[OG9, amdgcn,committed] Fix relocations with multiple devices

classic Classic list List threaded Threaded
1 message Options
Reply | Threaded
Open this post in threaded view
|

[OG9, amdgcn,committed] Fix relocations with multiple devices

Andrew Stubbs-4
This patches fixes a bug in which the relocations would not get fixed up
if the same kernel was loaded to more than one device.

There was a race condition if the loads occurred in parallel, but
basically the first device would get loaded correctly, and the second
would get no relocations at all.

This fix uses an unassigned section type, rather than changing SHT_RELA
to SHT_NOTE, so that we can still recognise it, but have the HSA runtime
ignore the section. In theory this is less future-proof because the
unassigned section type could become assigned, but it is at least
re-entrant. An alternative would be to copy the entire image before
modifying it, each time it is loaded.

Andrew

Fix relocations with multiple devices.

2019-09-10  Andrew Stubbs  <[hidden email]>

        libgomp/
        * plugin/plugin-gcn.c (obstack_chunk_alloc): Delete.
        (obstack_chunk_free): Delete.
        (obstack.h): Remove include.
        (create_and_finalize_hsa_program): Remove all unmodified_sections_os
        and use sections directly from the issue.
        Use "or 0x80" instead of SHT_NOTE to hide relocations, and then
        simply recognise that ourselves.

diff --git a/libgomp/plugin/plugin-gcn.c b/libgomp/plugin/plugin-gcn.c
index 2d46a876e6c..6c00c81b588 100644
--- a/libgomp/plugin/plugin-gcn.c
+++ b/libgomp/plugin/plugin-gcn.c
@@ -44,10 +44,6 @@
 #include "oacc-int.h"
 #include <assert.h>
 
-#define obstack_chunk_alloc GOMP_PLUGIN_malloc
-#define obstack_chunk_free free
-#include "obstack.h"
-
 /* These probably won't be in elf.h for a while.  */
 #define R_AMDGPU_NONE 0
 #define R_AMDGPU_ABS32_LO 1 /* (S + A) & 0xFFFFFFFF  */
@@ -1952,9 +1948,6 @@ create_and_finalize_hsa_program (struct agent_info *agent)

» Stored data:
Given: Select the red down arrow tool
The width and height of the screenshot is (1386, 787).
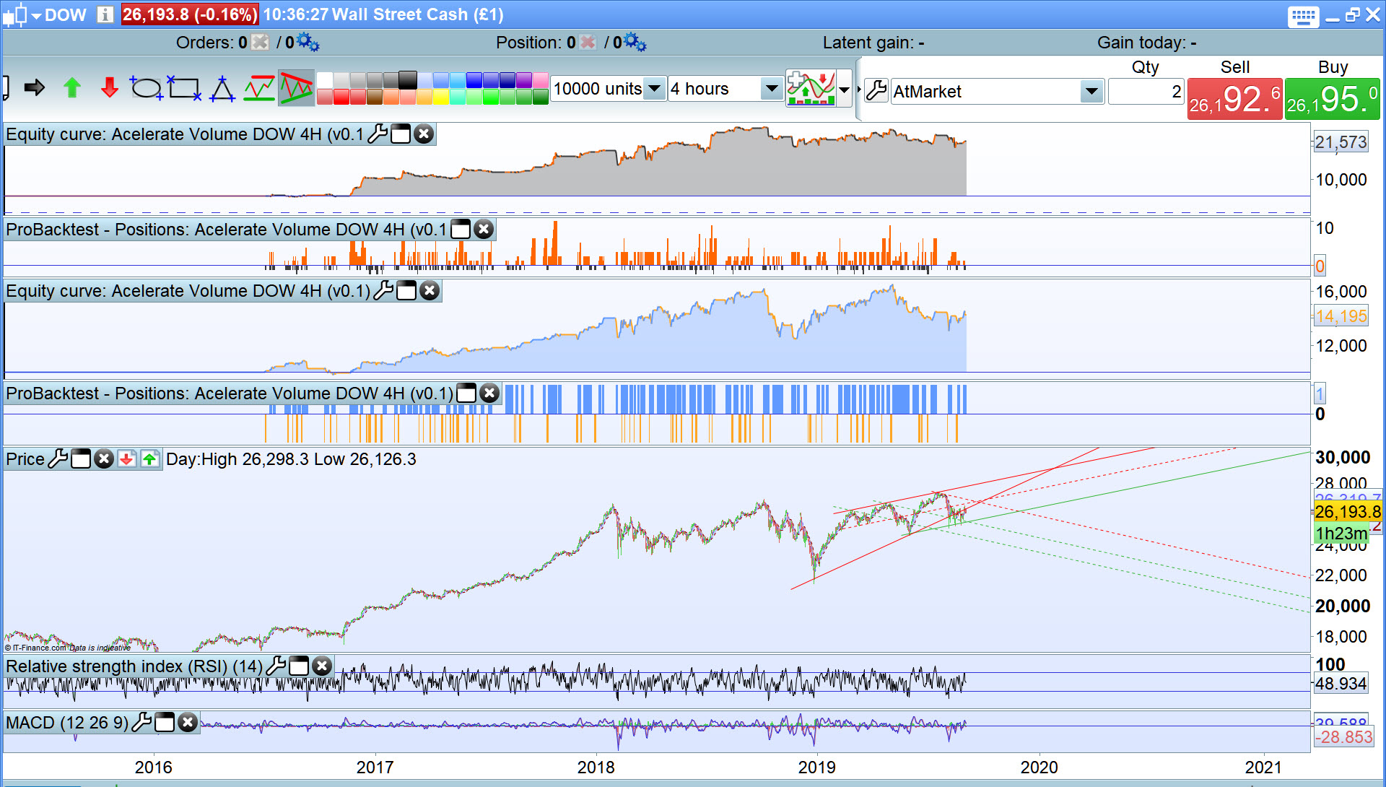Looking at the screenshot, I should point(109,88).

...

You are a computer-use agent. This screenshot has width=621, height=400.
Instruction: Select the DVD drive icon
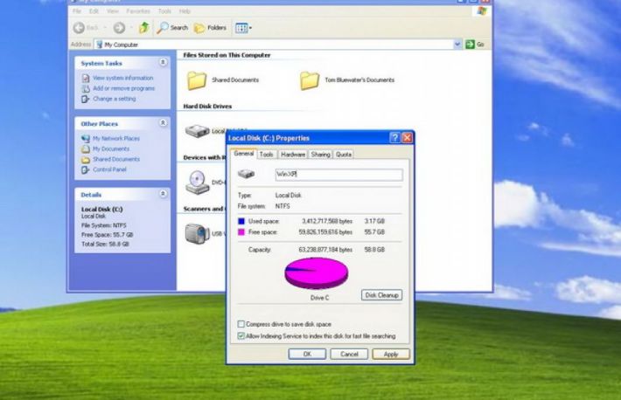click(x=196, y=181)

» Objective:
Print the relocation patch post from "-#define obstack_chunk_alloc GOMP_PLUGIN_malloc" to "(struct agent_info *agent)". The records come from a different source than the relocation patch post.

» Response to this task:
-#define obstack_chunk_alloc GOMP_PLUGIN_malloc
-#define obstack_chunk_free free
-#include "obstack.h"
-
 /* These probably won't be in elf.h for a while.  */
 #define R_AMDGPU_NONE 0
 #define R_AMDGPU_ABS32_LO 1 /* (S + A) & 0xFFFFFFFF  */
@@ -1952,9 +1948,6 @@ create_and_finalize_hsa_program (struct agent_info *agent)